王崎は大笑いした。「当たり前さ!俺は天才だからな!」
项琪は王崎を上から下まで眺め、そして笑って言った。「さすが算主の指導通りだ。今の二試合の様子を見る限り、今回の武試ではお前の相手になる者はほとんどいないだろうな。ただし、技法で克制されないよう気をつけろよ。」
今法修は大道の理解において古法修をはるかに超えている。古法の法術と今法の法術を比べると、実弾と誘導ミサイルほどの違いがある。法術がここまで強力になると、勝負への影響が大きすぎる。簡単に言えば、実戦で技法的に自分を克制する今法修に出会うと、陸任嘉の重み付け値が三割から八割も上下に変動するようなものだ。
王崎の現在の重み付け値はおよそ七で、法器を持たず、高度な法術や武技を知らない「素の状態」の建基初期修士を打ち負かすことができる。しかし、もし技法で完全に克制される相手に出会えば、彼の重み付け値はわずか一・五にまで落ちてしまう。

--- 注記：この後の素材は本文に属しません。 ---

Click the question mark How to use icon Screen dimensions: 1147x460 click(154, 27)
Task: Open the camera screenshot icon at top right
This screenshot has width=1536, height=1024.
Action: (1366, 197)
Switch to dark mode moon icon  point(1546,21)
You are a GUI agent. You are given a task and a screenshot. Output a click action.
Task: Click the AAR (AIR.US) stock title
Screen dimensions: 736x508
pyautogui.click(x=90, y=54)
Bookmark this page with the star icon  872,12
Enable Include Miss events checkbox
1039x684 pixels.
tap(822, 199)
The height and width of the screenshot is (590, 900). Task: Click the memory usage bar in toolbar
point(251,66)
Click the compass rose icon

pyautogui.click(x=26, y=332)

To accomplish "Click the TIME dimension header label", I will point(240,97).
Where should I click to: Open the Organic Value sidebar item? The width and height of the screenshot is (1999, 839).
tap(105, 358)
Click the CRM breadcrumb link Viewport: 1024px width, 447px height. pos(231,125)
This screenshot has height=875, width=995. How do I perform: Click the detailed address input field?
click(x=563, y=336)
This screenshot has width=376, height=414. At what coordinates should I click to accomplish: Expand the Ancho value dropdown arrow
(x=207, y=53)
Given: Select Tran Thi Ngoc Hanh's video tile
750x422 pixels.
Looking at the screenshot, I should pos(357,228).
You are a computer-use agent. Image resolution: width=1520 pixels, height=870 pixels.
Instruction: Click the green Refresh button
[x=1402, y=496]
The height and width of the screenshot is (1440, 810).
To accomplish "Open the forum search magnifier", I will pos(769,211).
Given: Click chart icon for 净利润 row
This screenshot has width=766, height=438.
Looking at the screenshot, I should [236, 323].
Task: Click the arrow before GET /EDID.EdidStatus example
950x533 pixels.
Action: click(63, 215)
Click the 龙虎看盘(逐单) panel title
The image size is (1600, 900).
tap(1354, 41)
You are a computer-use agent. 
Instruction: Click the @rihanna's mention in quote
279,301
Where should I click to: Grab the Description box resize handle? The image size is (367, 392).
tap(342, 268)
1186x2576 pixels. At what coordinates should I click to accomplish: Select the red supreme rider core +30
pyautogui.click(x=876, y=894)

もちろん、彼を完全に克制できる修士も、素の状態の修士も、理論上でしか存在しない。
そのため、王崎のその後の戦いも順調に進み、続く二回の斗法も圧倒的な勝利だった。
これについて、王崎は非常に残念がった。彼はあくびをしながら、傍らで顔を腫らした吴凡に言った。「いつも圧倒的な勝利ばかりじゃ本当につまらないな。」
二勝二敗の戦績を持つ吴凡は「ふん。」と返した。